[Begin Selected excerpt]

A Federal Judge Ruled NSA Surveillance Legal, Will the Supreme Court Follow Suit? | Motherboard


A Federal Judge Ruled NSA Surveillance Legal, Will the Supreme Court Follow Suit? | Motherboard.

Image via Wikimedia Commons

This morning, US District Judge Willaum Pauley ruled that the National Security Agency’s dragnet phone surveillance is legal—just weeks after US District Court Judge Richard Leon ruled the NSA program was unconstitutional.

According to the Associated Press, Judge Pauley determined the September 11 terrorist attacks might have been prevented if bulk telephone data mining had been in place. In ruling that mass surveillance is legal, Pauley dismissed an ACLU lawsuit that argued the government’s interpretation of the Patriot Act’s powers was far too broad to justify the mass data mining of Americans’ electronic communications.

“The government learned from its mistake and adapted to confront a new enemy: a terror network capable of orchestrating attacks across the world,” wrote Pauley. “It launched a number of counter-measures, including a bulk telephony metadata collection program—a wide net that could find and isolate gossamer contacts among suspected terrorists in an ocean of seemingly disconnected data.”

Could this be a preview of how the Supreme Court might rule on the surveillance question? Judge Leon’s decision, while encouraging to many observers, feels like a judicial anomaly. More often than not, courts favor the US intelligence complex. There is little reason to believe the Supreme Court’s ideologically conservative majority would suddenly reverse course on surveillance.

[End Selected excerpt]

▸ Your task
Turn the paragraph of the article on NSA surveillance that begins "According to the Associated Press" into a short bulleted list that keeps its main facts.

[Begin Record list]

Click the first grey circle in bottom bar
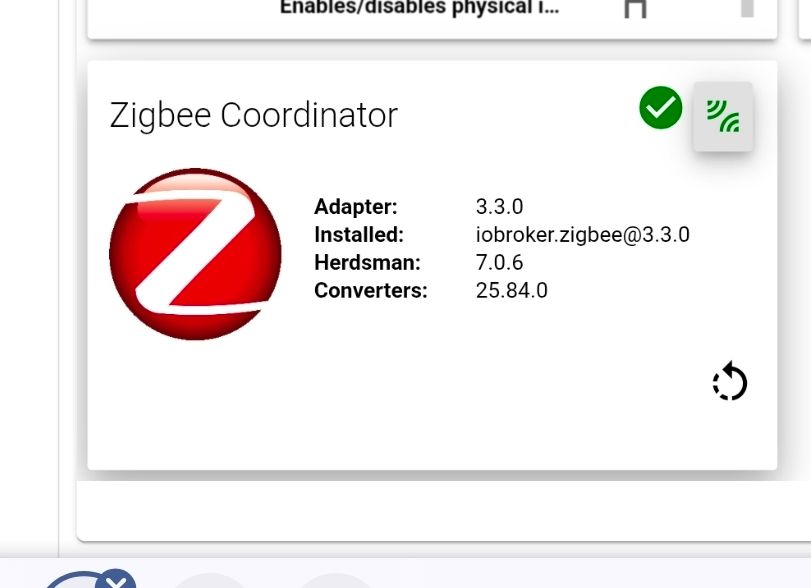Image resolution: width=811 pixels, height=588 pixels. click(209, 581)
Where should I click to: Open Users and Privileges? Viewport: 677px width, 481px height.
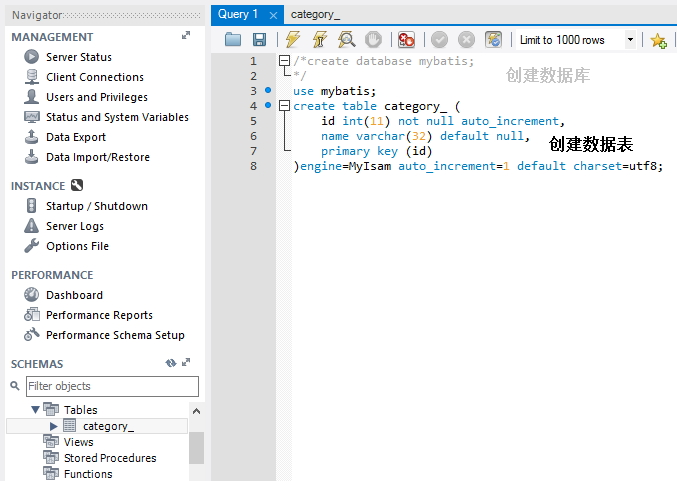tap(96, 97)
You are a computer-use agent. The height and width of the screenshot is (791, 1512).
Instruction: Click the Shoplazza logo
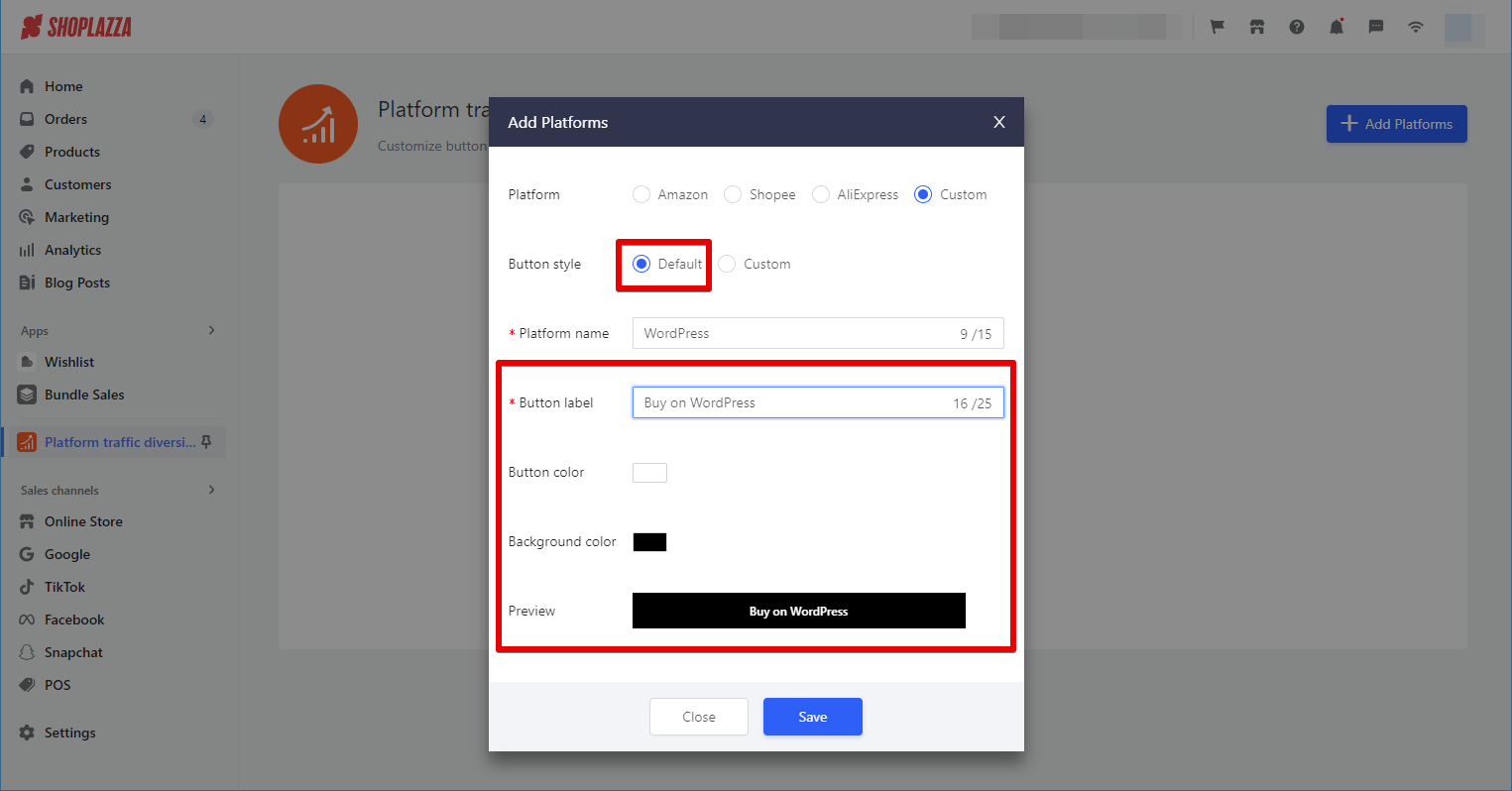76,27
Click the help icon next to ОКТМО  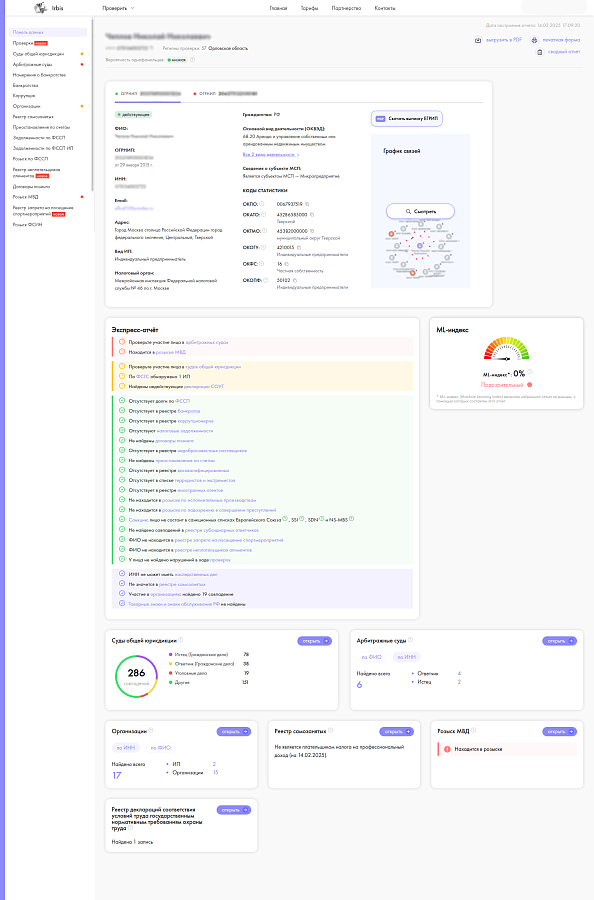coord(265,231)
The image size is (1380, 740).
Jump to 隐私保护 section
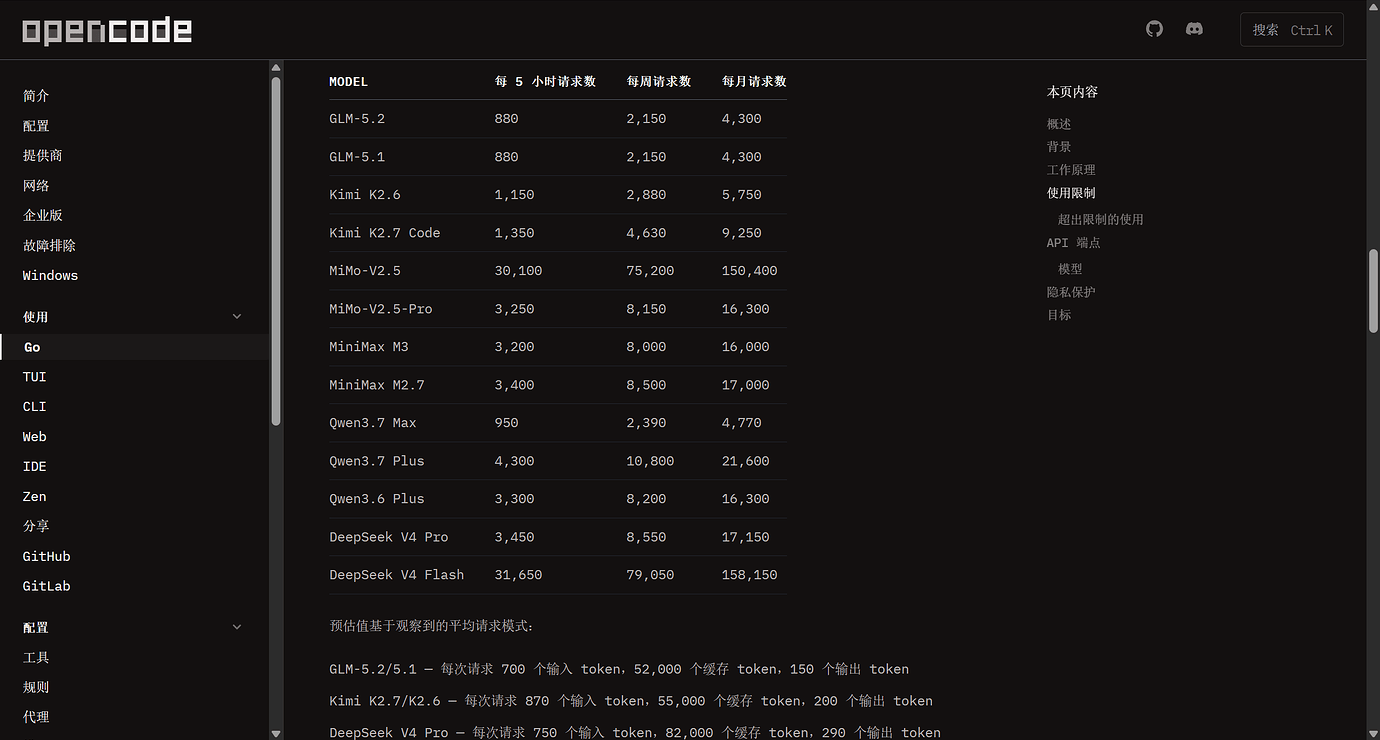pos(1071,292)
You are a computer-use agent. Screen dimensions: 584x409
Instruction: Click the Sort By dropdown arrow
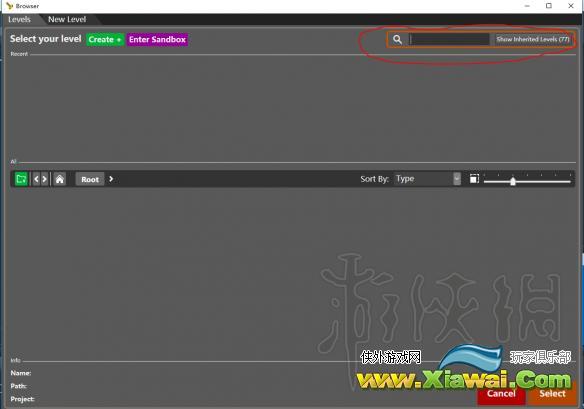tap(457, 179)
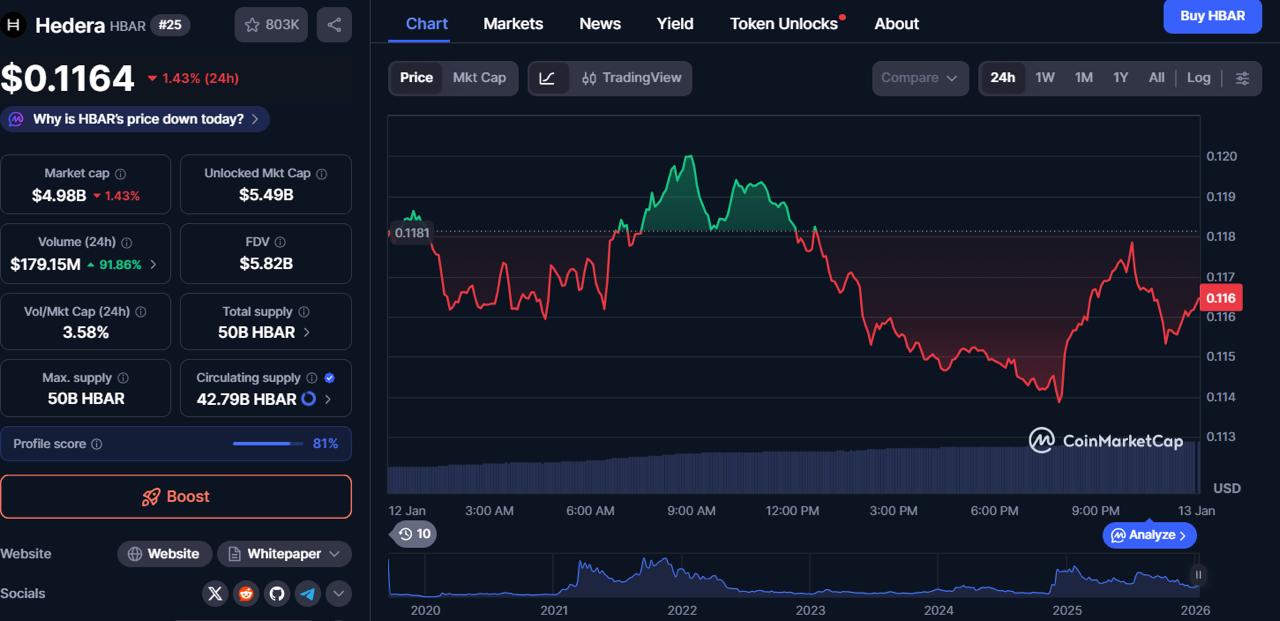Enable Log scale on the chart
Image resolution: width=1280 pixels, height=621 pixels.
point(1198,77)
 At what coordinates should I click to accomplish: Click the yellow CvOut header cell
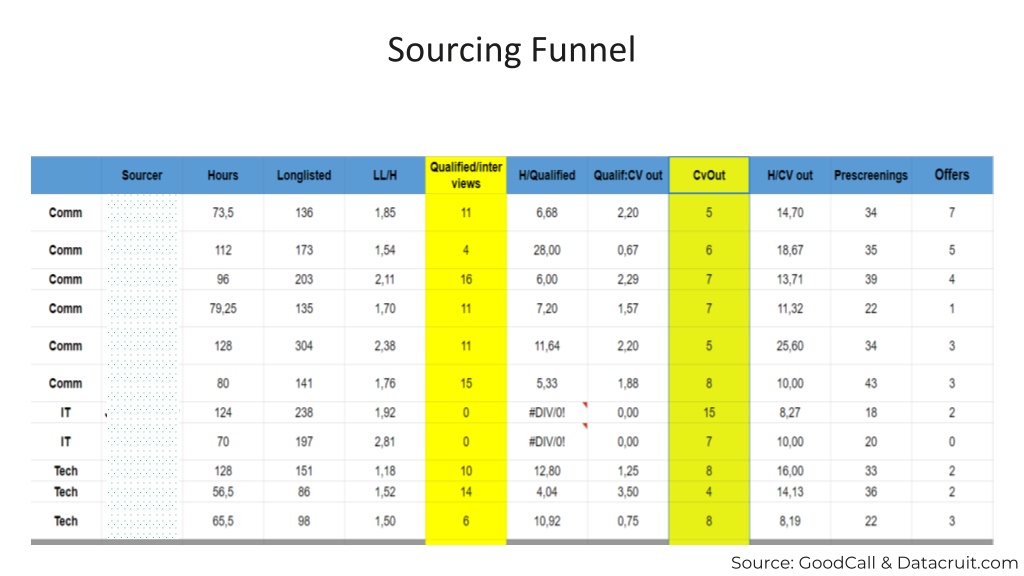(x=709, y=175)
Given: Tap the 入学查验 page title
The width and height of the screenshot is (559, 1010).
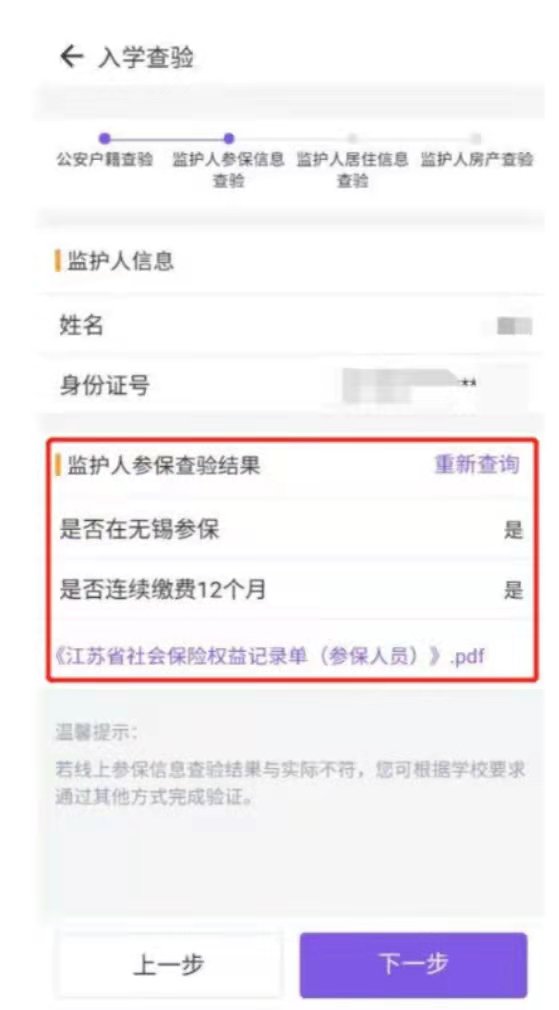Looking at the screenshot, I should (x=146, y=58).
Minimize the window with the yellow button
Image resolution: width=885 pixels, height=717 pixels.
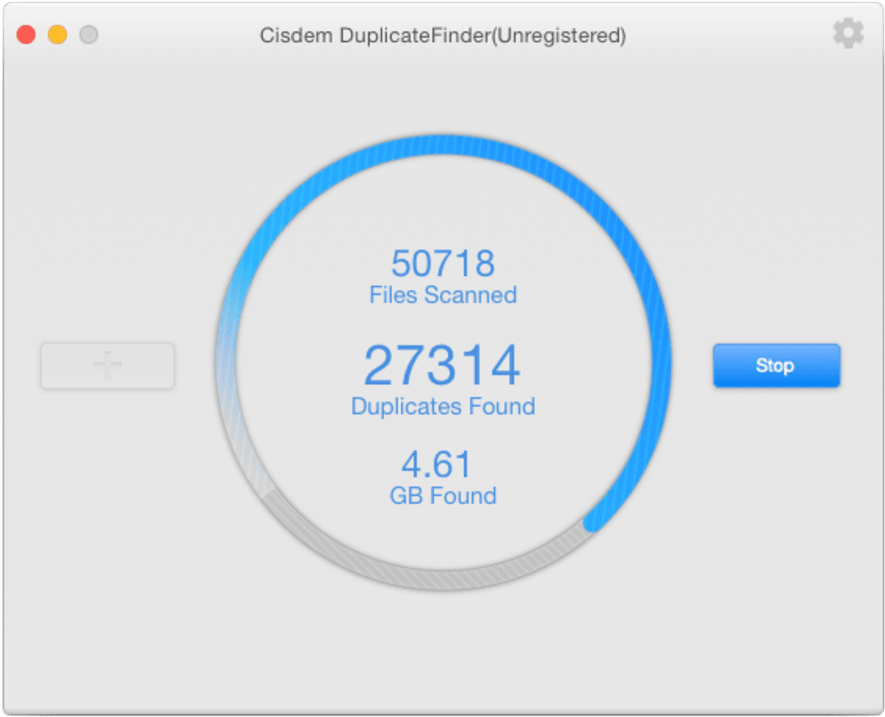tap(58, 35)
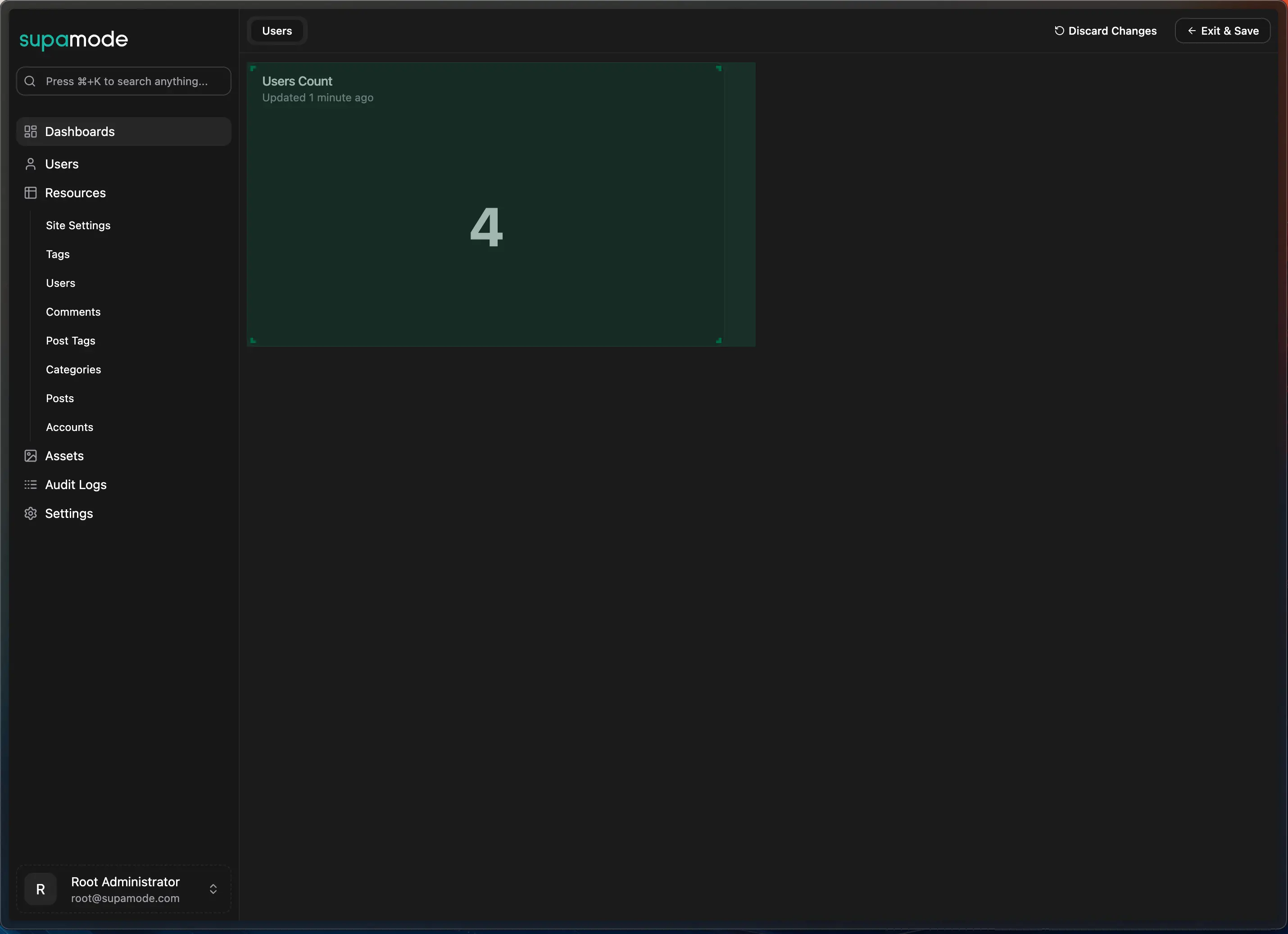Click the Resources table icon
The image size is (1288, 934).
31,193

[End Record list]

▸ Response to the exercise
- Per the Associated Press, Judge Pauley found that the September 11 attacks might have been prevented if bulk telephone data mining had been in place.
- In ruling mass surveillance legal, Pauley dismissed an ACLU lawsuit.
- The lawsuit argued that the government's interpretation of Patriot Act powers was too broad to justify mass data mining of Americans' electronic communications.